Stored dataset items
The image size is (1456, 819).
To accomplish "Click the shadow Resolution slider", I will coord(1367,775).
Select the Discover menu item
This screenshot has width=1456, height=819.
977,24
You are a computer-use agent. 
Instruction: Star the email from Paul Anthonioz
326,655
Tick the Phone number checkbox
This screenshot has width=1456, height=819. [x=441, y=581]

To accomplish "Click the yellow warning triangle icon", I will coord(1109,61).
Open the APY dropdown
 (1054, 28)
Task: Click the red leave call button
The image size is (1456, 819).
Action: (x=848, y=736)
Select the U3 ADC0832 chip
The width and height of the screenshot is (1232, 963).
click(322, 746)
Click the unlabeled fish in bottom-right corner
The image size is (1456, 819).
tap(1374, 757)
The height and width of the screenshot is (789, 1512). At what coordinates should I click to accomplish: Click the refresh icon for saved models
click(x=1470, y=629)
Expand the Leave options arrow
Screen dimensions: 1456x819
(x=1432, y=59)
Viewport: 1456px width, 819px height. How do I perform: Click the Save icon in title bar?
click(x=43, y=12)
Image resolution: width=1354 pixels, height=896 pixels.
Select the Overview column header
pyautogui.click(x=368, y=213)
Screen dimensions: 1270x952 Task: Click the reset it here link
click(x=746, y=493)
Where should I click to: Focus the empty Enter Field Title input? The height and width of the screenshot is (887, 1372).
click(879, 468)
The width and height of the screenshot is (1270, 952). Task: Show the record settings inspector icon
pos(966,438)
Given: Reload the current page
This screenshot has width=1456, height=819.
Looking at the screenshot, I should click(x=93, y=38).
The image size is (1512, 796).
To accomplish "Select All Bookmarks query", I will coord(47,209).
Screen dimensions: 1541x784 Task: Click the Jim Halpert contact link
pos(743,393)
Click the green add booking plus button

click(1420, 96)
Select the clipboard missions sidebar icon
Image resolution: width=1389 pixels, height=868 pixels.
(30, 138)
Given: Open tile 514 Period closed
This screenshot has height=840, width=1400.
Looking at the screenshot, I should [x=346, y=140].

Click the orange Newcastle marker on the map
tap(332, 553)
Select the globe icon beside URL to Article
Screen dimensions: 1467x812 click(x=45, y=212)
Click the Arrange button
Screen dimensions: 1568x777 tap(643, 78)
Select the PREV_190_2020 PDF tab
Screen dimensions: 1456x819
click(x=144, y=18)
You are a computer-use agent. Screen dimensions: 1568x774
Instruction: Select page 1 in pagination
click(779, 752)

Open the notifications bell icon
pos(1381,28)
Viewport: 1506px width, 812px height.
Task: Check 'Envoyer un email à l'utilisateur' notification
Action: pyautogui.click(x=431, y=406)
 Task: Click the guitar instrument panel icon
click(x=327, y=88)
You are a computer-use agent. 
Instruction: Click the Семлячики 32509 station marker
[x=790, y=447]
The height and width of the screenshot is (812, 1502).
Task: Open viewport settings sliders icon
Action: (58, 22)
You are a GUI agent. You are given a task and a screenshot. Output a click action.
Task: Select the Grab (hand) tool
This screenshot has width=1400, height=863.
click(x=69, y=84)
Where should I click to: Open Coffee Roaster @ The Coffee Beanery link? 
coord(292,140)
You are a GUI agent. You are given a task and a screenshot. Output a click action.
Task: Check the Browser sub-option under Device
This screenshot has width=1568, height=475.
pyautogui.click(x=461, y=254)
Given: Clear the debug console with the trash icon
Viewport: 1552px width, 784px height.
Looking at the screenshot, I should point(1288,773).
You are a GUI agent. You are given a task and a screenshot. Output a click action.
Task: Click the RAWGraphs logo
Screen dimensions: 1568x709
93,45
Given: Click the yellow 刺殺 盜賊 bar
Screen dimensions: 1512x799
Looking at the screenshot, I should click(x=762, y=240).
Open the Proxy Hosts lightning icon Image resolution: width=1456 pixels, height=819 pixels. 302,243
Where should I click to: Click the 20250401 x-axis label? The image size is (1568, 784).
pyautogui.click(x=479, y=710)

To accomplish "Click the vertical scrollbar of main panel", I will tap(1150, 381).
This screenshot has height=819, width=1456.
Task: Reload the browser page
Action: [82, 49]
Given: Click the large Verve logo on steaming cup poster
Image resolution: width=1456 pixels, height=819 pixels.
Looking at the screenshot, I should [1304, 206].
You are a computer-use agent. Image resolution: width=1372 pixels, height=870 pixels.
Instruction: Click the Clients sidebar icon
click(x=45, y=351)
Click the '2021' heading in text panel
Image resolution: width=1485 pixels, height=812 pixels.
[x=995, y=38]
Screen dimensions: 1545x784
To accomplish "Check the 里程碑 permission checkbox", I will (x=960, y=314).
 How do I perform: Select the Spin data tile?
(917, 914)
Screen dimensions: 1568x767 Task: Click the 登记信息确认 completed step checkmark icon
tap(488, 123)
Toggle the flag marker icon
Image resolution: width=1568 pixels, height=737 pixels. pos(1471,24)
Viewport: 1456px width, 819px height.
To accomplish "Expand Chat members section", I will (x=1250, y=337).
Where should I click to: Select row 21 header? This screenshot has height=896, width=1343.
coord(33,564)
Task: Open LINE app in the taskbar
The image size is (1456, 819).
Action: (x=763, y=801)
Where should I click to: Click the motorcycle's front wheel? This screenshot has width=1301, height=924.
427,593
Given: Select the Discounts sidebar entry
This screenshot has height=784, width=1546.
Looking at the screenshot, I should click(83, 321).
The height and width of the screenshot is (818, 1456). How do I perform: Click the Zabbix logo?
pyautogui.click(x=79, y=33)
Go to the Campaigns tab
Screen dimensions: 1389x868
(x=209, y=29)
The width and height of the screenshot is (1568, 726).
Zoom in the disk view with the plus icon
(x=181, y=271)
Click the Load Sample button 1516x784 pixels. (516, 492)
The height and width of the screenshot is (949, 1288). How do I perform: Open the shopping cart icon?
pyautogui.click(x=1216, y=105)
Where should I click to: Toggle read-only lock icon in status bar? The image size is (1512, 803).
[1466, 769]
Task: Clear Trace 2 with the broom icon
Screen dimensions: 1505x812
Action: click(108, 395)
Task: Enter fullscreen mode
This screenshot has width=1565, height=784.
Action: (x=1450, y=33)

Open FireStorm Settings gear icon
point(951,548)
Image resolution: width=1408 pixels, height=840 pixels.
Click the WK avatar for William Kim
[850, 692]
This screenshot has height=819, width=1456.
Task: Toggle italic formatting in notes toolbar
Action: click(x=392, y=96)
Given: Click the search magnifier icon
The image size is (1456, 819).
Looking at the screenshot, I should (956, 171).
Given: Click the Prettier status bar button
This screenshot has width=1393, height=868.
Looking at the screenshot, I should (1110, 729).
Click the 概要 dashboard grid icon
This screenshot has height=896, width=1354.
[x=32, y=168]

▸ AIM OF THE EXERCISE
Using only the entries above, output the line with "Instruction: Star the", the line with "The image size is (1512, 796).", and all lines between them, exactly as they stand.

▸ REPLY TO THE TASK
Instruction: Star the email from Paul Anthonioz
326,655
Tick the Phone number checkbox
This screenshot has width=1456, height=819. [x=441, y=581]

To accomplish "Click the yellow warning triangle icon", I will coord(1109,61).
Open the APY dropdown
 (1054, 28)
Task: Click the red leave call button
The image size is (1456, 819).
Action: (x=848, y=736)
Select the U3 ADC0832 chip
The width and height of the screenshot is (1232, 963).
click(322, 746)
Click the unlabeled fish in bottom-right corner
The image size is (1456, 819).
tap(1374, 757)
The height and width of the screenshot is (789, 1512). At what coordinates should I click to accomplish: Click the refresh icon for saved models
click(x=1470, y=629)
Expand the Leave options arrow
Screen dimensions: 1456x819
(x=1432, y=59)
Viewport: 1456px width, 819px height. How do I perform: Click the Save icon in title bar?
click(x=43, y=12)
Image resolution: width=1354 pixels, height=896 pixels.
Select the Overview column header
pyautogui.click(x=368, y=213)
Screen dimensions: 1270x952 Task: Click the reset it here link
click(x=746, y=493)
Where should I click to: Focus the empty Enter Field Title input? The height and width of the screenshot is (887, 1372).
click(879, 468)
The width and height of the screenshot is (1270, 952). Task: Show the record settings inspector icon
pos(966,438)
Given: Reload the current page
This screenshot has width=1456, height=819.
Looking at the screenshot, I should click(x=93, y=38).
The image size is (1512, 796).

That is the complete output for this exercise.